DIRECTIVE:
Repeat only the rows from the one containing "Task: Enable the Protect Alpha checkbox" through the one containing "Action: click(x=339, y=361)", replacing "Screen dimensions" with "Viewport size" and changing nothing else.

EXTRACTED RECORDS:
>> BEGIN
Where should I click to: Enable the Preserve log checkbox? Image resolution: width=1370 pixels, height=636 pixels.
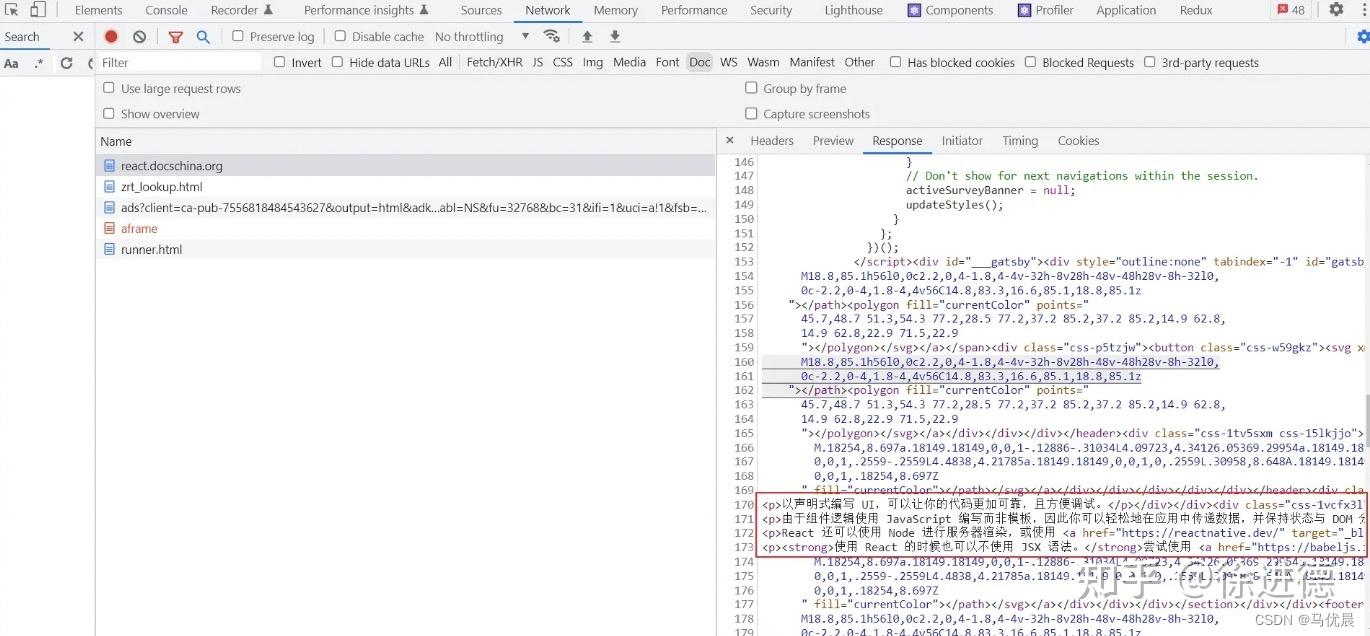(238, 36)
>> END
>> BEGIN
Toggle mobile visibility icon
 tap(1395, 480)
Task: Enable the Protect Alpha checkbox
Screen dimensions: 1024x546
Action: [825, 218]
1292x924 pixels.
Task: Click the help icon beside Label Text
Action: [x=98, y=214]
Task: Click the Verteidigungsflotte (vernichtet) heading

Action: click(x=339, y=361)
>> END
FINAL RESULT:
Task: Enable the Protect Alpha checkbox
Viewport size: 1024x546
Action: [825, 218]
1292x924 pixels.
Task: Click the help icon beside Label Text
Action: [x=98, y=214]
Task: Click the Verteidigungsflotte (vernichtet) heading

Action: click(x=339, y=361)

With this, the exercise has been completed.